ATTN: Michael Tiemann

    Sorry to have to bother you again, but my problem is still there. You
    mailed me a sample program, which you've probably forgotten everything
    about, so I include it below:

    ======= SAMPLE PROGRAM START =======
    class Base {
    public:
      int b ;
      Base() { b = 2 ; }
      Base(Base& x) { b = x.b ; }
      const Base operator=(const Base& x)
	{ b = - x.b ;
	  return *this ; }
    } ;

    class Dpub : public Base {
    public:
      int d;
      Dpub() { d = 7; }
      Dpub(Base& x) : (x) { d = 1001; }
    } ;
    extern "C" void printf (char *, ...);
    int main()
    {
      Base b ;
      Dpub dpub ;

      b = b ;
      dpub = dpub ;
      b = dpub ;

      printf ("d.b == %d; d.d == %d\n", dpub.b, dpub.d);
      return 0 ;
    }
    ======== SAMPLE PROGRAM END ========

    The program worked as you predicted (even under version 1.35.0), so I first
    thought --- polite as I am --- that I'd made a mistake. However, after
    doublechecking everything I found that the problem was still present in
    my original program, so I tried to figure out what the differences between
    the two cases were. I FOUND A GENERAL DIFFERENCE: you have data members in
    the derived class I HAVEN'T, and if i removed the data member d from the
    derived class in your program the error reappeared both in the output
    (dpub.b is 2, not -2 after assignment) and the generated code. NOTICE that
    this is invariant of whether you use "-O" or not. Just include the class:

      class Dpub2 : public Base {
      public:
        Dpub2() { }
        Dpub2(Base& x) : (x) { }
      } ;

    and the extra statements:

      Dpub2 dpub2 ;			/* In declarartions */
       :
      dpub2 = dpub2 ;			/* After 2nd assignment */
       :
      printf ("d2.b == %d\n", dpub2.b);	/* After original printf */

    and you'll get the output:

      d.b == -2; d.d == 7
      d2.b == 2

    My guess is that you have an error in some sort of short optimization for
    derived classes without data members, but that is ONLY A GUESS (don't try
    to figure out what you need a derived class without data members for,
    I DO NEED ONE, but that hasn't got anything to do with the actual problem).

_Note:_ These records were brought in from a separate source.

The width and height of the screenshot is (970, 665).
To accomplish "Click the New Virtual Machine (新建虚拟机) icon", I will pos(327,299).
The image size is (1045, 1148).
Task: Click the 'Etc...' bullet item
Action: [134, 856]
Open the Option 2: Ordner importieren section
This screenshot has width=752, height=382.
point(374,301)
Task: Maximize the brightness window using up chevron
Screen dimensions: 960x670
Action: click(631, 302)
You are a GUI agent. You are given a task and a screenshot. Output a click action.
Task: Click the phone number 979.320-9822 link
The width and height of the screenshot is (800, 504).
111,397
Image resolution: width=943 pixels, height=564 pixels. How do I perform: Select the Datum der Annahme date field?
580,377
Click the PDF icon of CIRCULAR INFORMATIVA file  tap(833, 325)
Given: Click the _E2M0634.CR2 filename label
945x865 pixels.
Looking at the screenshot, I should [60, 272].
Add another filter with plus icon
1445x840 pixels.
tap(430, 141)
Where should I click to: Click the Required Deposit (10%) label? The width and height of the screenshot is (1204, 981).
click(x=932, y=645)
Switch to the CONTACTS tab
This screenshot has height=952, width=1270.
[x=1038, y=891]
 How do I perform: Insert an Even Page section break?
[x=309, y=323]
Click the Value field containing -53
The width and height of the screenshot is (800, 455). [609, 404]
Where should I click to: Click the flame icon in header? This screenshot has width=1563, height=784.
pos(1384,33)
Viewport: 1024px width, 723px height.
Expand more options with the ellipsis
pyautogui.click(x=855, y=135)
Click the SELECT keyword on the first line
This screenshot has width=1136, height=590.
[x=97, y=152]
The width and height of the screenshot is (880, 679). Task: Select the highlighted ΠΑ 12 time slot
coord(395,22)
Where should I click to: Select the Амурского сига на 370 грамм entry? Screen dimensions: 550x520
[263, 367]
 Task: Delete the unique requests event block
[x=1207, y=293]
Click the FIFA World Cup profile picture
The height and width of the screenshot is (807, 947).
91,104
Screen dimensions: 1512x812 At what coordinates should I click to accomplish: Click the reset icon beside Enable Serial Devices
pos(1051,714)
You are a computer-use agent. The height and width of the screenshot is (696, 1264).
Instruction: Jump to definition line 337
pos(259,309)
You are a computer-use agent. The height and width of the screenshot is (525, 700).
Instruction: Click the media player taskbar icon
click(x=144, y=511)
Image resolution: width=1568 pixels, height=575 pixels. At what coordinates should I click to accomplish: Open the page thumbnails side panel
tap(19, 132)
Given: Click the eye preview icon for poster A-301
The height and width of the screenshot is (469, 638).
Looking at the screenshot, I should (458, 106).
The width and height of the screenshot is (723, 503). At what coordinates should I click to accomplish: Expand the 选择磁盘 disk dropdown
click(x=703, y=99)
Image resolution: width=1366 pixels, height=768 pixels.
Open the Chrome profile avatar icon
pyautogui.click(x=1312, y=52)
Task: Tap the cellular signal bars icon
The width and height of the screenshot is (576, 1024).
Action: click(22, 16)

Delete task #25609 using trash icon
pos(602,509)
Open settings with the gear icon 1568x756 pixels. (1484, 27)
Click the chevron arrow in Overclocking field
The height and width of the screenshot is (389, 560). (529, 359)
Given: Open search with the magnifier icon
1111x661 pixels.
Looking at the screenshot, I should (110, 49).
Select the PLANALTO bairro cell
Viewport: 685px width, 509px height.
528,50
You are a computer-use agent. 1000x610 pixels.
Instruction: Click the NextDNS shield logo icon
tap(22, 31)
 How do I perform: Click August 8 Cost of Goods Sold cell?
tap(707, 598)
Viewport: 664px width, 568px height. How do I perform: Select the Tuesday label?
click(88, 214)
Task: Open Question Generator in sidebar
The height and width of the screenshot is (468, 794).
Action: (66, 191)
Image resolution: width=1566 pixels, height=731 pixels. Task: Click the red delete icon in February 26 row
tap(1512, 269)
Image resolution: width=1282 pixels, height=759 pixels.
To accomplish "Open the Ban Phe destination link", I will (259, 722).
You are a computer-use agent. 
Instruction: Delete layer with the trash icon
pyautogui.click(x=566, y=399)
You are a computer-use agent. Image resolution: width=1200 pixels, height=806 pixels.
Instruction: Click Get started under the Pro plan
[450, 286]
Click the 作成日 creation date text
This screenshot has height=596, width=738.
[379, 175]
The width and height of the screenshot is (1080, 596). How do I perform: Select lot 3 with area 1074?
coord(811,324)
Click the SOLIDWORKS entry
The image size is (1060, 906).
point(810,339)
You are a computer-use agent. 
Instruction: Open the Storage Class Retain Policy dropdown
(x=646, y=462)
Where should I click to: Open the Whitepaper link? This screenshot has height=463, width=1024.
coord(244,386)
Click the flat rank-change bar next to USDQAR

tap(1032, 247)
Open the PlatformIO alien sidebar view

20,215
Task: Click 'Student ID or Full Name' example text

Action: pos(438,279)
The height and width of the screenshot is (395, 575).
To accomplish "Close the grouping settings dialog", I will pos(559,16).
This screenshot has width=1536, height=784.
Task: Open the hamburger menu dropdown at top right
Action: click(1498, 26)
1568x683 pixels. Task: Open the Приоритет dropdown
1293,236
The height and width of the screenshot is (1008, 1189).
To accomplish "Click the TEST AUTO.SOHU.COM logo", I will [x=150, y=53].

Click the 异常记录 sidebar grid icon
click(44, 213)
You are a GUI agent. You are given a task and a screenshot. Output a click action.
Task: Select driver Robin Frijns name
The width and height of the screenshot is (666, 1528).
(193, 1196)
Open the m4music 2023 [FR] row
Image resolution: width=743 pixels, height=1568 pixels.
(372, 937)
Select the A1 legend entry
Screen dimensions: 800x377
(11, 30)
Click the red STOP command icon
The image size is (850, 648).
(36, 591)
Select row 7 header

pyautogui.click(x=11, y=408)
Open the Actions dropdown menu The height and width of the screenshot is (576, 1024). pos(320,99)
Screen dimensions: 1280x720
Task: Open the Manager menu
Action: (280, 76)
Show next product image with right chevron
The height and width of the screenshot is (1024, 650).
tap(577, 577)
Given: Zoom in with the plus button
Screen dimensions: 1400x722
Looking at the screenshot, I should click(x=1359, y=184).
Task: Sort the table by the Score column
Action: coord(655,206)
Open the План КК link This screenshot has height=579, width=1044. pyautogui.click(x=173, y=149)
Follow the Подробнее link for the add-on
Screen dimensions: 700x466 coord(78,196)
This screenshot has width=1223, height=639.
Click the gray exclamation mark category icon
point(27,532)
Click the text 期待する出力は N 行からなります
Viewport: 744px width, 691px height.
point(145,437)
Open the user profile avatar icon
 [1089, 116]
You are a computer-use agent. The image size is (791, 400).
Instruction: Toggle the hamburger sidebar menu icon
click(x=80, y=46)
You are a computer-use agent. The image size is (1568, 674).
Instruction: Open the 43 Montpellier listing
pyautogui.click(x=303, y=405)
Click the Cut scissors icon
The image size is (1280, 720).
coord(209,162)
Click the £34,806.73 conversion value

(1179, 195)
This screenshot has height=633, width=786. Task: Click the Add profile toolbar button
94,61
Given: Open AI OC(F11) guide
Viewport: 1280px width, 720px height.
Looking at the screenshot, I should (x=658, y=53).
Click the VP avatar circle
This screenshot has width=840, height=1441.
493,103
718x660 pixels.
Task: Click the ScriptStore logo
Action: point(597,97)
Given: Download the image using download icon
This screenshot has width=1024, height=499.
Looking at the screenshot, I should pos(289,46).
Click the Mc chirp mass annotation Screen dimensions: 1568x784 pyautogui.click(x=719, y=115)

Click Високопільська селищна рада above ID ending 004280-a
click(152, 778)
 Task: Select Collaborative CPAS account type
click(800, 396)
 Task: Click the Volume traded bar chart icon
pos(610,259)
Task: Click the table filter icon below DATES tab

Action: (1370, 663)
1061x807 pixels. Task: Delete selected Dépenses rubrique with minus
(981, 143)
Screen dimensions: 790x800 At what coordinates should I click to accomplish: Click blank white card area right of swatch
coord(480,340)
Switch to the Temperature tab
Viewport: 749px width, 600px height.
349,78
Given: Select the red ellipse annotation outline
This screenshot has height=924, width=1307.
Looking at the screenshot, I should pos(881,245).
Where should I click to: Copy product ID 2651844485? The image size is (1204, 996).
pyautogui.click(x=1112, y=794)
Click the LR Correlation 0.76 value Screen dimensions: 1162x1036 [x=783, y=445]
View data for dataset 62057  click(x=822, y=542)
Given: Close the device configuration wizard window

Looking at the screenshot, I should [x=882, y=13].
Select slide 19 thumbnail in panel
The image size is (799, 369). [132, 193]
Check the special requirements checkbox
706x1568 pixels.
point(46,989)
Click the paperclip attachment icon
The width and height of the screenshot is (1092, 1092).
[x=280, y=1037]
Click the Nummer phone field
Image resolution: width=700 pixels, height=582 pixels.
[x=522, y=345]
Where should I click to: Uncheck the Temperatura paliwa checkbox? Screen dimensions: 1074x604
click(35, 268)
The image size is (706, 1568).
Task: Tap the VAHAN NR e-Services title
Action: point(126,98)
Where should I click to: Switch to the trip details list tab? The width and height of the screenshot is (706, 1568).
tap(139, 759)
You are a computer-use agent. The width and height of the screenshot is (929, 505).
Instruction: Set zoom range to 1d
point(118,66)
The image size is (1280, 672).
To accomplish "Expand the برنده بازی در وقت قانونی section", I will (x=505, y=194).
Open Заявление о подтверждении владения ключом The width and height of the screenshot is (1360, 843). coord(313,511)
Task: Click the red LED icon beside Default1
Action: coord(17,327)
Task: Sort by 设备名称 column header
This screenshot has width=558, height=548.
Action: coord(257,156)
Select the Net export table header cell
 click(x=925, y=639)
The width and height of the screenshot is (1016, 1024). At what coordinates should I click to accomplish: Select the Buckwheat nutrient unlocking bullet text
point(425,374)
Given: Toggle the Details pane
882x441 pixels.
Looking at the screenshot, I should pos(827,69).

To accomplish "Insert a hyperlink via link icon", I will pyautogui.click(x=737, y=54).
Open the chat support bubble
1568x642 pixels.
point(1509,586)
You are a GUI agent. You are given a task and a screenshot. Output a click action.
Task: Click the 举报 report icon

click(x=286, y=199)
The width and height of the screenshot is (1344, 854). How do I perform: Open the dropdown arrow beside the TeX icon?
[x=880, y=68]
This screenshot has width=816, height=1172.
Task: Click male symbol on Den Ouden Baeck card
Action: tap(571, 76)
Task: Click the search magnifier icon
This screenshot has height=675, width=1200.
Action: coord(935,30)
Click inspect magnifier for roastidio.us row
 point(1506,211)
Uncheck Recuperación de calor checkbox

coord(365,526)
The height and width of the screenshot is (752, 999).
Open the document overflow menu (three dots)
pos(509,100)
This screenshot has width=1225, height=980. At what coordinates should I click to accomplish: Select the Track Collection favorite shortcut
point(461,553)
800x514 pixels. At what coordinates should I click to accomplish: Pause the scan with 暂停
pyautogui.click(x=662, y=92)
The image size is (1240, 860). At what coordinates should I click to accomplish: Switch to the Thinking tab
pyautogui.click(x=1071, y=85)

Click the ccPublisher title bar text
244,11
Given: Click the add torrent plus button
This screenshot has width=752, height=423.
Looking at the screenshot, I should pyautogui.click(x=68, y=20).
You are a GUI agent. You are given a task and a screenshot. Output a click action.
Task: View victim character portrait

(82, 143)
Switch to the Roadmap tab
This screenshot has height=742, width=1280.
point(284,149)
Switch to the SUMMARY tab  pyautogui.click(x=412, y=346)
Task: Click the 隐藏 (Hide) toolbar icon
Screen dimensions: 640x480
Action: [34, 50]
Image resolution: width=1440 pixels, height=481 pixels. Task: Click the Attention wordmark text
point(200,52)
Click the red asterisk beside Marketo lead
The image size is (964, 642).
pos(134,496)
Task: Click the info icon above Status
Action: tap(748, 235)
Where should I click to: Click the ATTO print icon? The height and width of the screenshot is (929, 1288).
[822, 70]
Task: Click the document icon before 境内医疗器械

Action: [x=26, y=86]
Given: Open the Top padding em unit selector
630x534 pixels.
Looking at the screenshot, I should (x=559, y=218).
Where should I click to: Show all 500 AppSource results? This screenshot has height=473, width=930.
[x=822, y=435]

    I hope this presentation keeps up with the short and precise style, that
    you appreciate. I've been constructing compilers myself, so I like pursuing
    the problems and if it can help you the incitement is even greater (that's
    the least thing I can do, since I don't pay you).


    Concerning the implementation of a "-Wref" option, you mention:

      > ... Adding any kind of feature,
      > be it a language extension or a flag, has the cost that it cannot
      > easily be removed.  I want to keep the compiler's growth rate down to
      > some finite amount.

    You've got an important point there, which I din't think of in the first
    place (though I should have, since I've been maintaining software myself).
    Thanks for the "do it yourself tip", maybe I'll try it someday, now that I
    know where to start.


    Thanks also for the reference on the C++ Report, I'll try and get one.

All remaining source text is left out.